The Treasurer of Illinois is an elected official of the U.S. state of Illinois.  The office was created by the Constitution of Illinois.

Current Occupant
The current Treasurer of Illinois is Democrat Mike Frerichs.  He was first elected to head the State Treasury in 2014 in a close race with Republican Party candidate Tom Cross.

Duties of the Treasurer 
The Treasurer is responsible, pursuant to Article V, Section 18 of the state constitution, for the safekeeping and investment of the monies and securities deposited in the public funds of Illinois.  As such, the Treasurer is not the chief financial officer of Illinois. That post is reserved for a separate elected official, the Comptroller. Rather, the Treasurer functions as the chief banking and investment officer of the state.

The Illinois Constitution provides that the treasurer must, at the time of his or her election, be a United States citizen, at least 25 years old, and a resident of the state for at least 3 years preceding the election.

The Treasurer is fifth (behind the Lieutenant Governor, Attorney General, Secretary of State, and Comptroller, respectively) in the line of succession to the office of Governor of Illinois.

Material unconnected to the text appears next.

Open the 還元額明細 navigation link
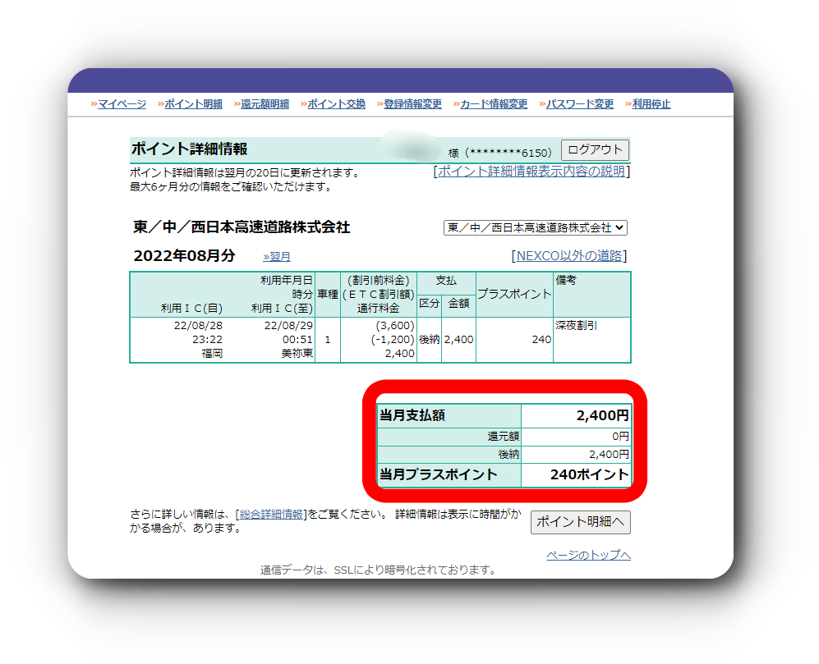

The Treasurer's office operates a web page describing the office's powers and duties.

List of office holders

Proposals to merge with Comptroller
Some observers have perceived an overlap between the offices of Treasurer of Illinois and Comptroller of Illinois, and have therefore proposed constitutional amendments to merge the two offices and earn administrative savings.  For example, HJRCA 14, considered by the Illinois General Assembly in 2007-2008, would have merged the two offices into the office of a single State Fiscal Officer.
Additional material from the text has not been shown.